J1407b, a young exoplanet, has a massive ring system that is much heavier and 200 times larger than Saturn’s rings. Astronomers discovered the giant planet, which could be a brown dwarf (a failed star), when it eclipsed J1407, a very young sun-like star. This ring system, the first of its kind discovered outside of the solar system, consists of at least 30 rings, each measuring tens of millions of kilometers in diameter.

“You could think of it as kind of a super Saturn,” University of Rochester’s Eric Mamajek says in a news release. The star and its unusual eclipses were discovered in 2012 by Mamajek’s team using data from a survey designed to detect gas giants moving in front of their parent star. Using adaptive optics and Doppler spectroscopy, a team led by Matthew Kenworthy of the Netherlands’ Leiden Observatory discovered that the repeated dimming of J1407’s starlight was caused by a giant planet with a massive ring system. The findings will be published in The Astrophysical Journal.

Planet Has Rings Larger Saturn
Artist’s concept of the ring system around the young giant planet or brown dwarf J1407b. Image via Ron Miller

“The details that we see in the light curve are incredible. The eclipse lasted for several weeks, but you see rapid changes on time scales of tens of minutes as a result of fine structures in the rings,” Kenworthy explains. While the star is too far for researchers to observe the rings directly, the team was able to make a model using the rapid variations in brightness of starlight passing through the rings. 
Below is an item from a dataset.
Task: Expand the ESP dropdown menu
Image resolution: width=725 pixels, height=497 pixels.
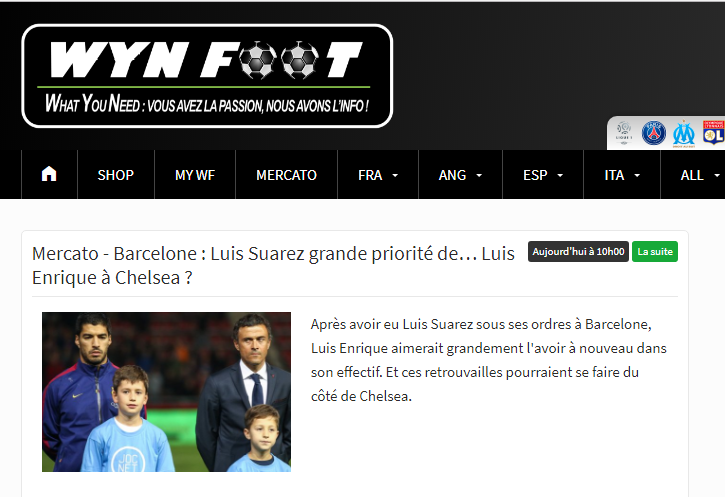Action: click(x=543, y=175)
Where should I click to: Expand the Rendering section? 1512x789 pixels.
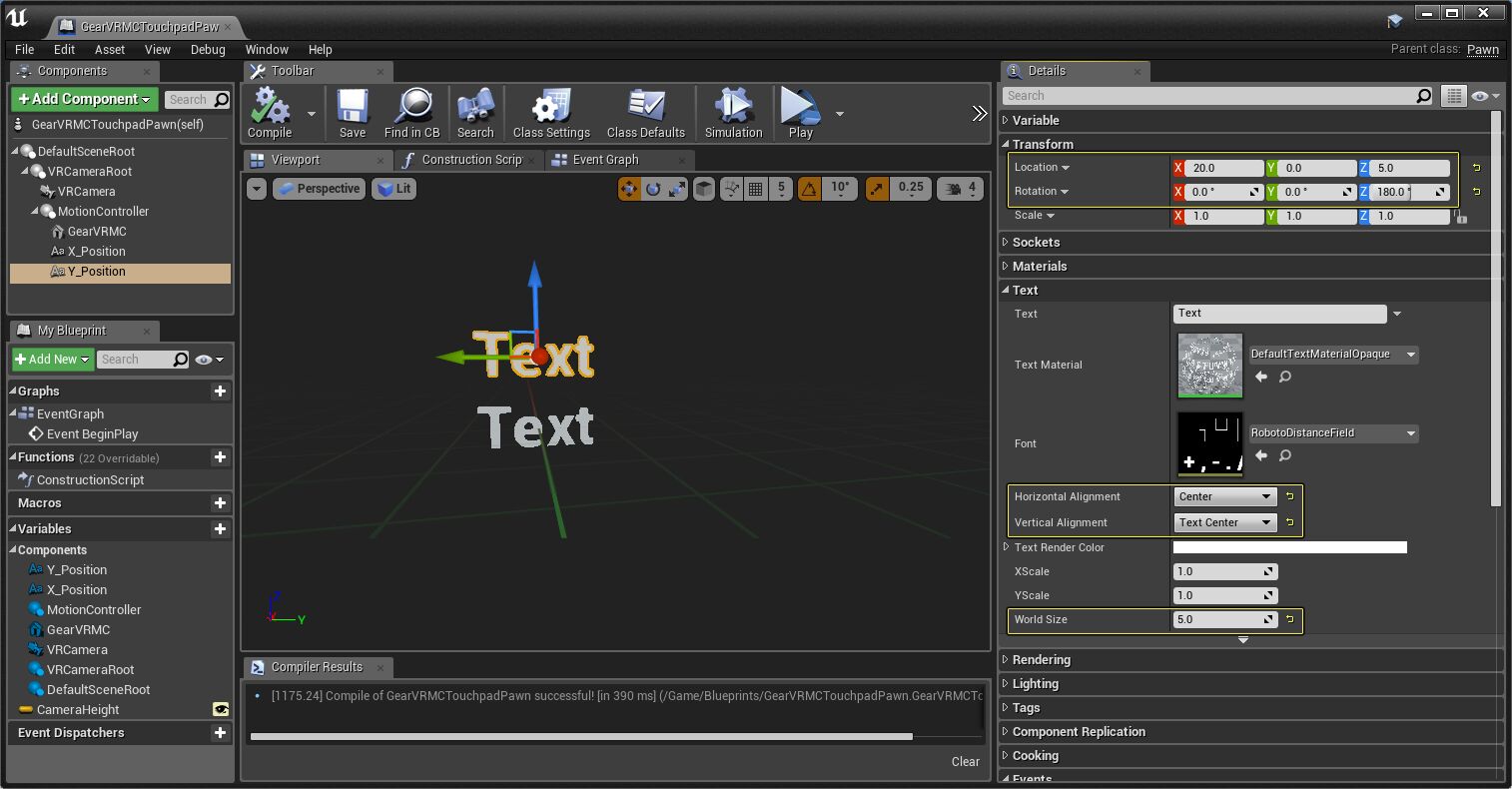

“This planet is much larger than Jupiter or Saturn, and its ring system is roughly 200 times larger than Saturn’s rings are today. You could think of it as kind of a super Saturn”, Erik Mamajek said.

The disk of rings is so vast that, were it around Saturn, it would dominate our night sky, the astronomers said. According to Matthew Kenworthy of the Leiden Observatory in The Netherlands:

“If we could replace Saturn’s rings with the rings around J1407b, they would be easily visible at night and be many times larger than the full moon.”

Planet Has Rings Larger Saturn
If the enormous ring system around J1407b’s replaced the rings of Saturn in our solar system, they’d be visible at night to the unaided eye, with many times the diameter of a full moon. Illustration via M. Kenworthy/Leiden.

Mamajek put into context how much material is contained in these disks and rings:

“If you were to grind up the four large Galilean moons of Jupiter into dust and ice and spread out the material over their orbits in a ring around Jupiter, the ring would be so opaque to light that a distant observer that saw the ring pass in front of the sun would see a very deep, multi-day eclipse.”

“In the case of J1407, we see the rings blocking as much as 95 percent of the light of this young Sun-like star for days, so there is a lot of material there that could then form satellites.”

Astronomers expect that the rings will become thinner in the next several million years and eventually disappear as satellites form from the material in the disks.

Bottom line: First-ever ringed planet beyond our solar system. You could think of it as kind of a super Saturn. Called J1407b, its ring system is 200 times larger than Saturn’s.